__Challenge__:
Make a numbered list of the records, starting at the line that contains "You are a computer-use" and ending with the line that contains "(x=844, y=464)". Include both of those lines and leave out any blank lines.

__Data__:
** BEGIN **

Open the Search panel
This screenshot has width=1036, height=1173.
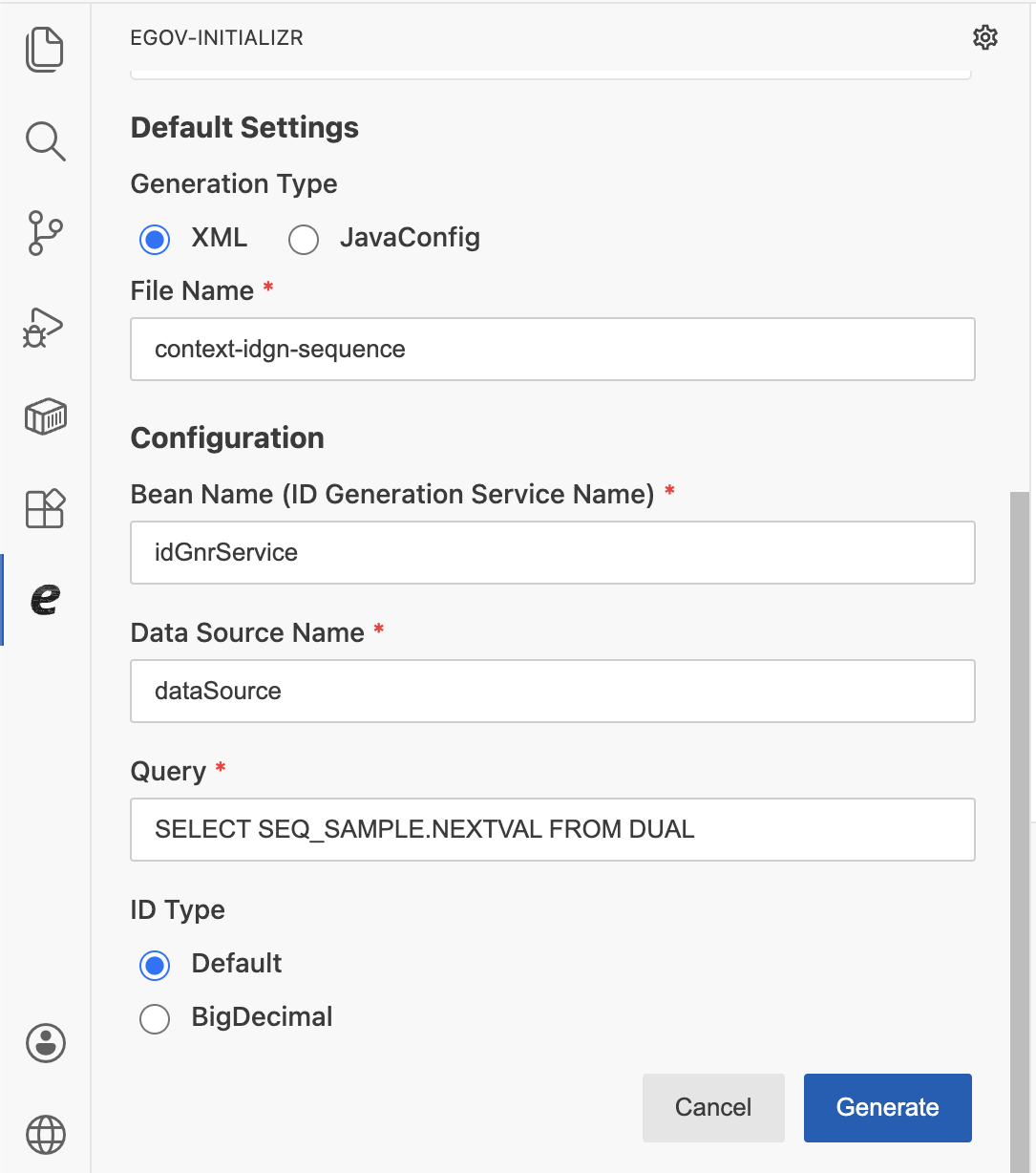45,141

** END **
** BEGIN **

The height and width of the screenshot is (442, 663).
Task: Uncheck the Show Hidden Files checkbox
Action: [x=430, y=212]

** END **
** BEGIN **

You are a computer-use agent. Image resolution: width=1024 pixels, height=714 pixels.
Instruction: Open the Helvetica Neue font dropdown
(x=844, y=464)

** END **

__Right answer__:
1. You are a computer-use agent. Image resolution: width=1024 pixels, height=714 pixels.
2. Instruction: Open the Helvetica Neue font dropdown
3. (x=844, y=464)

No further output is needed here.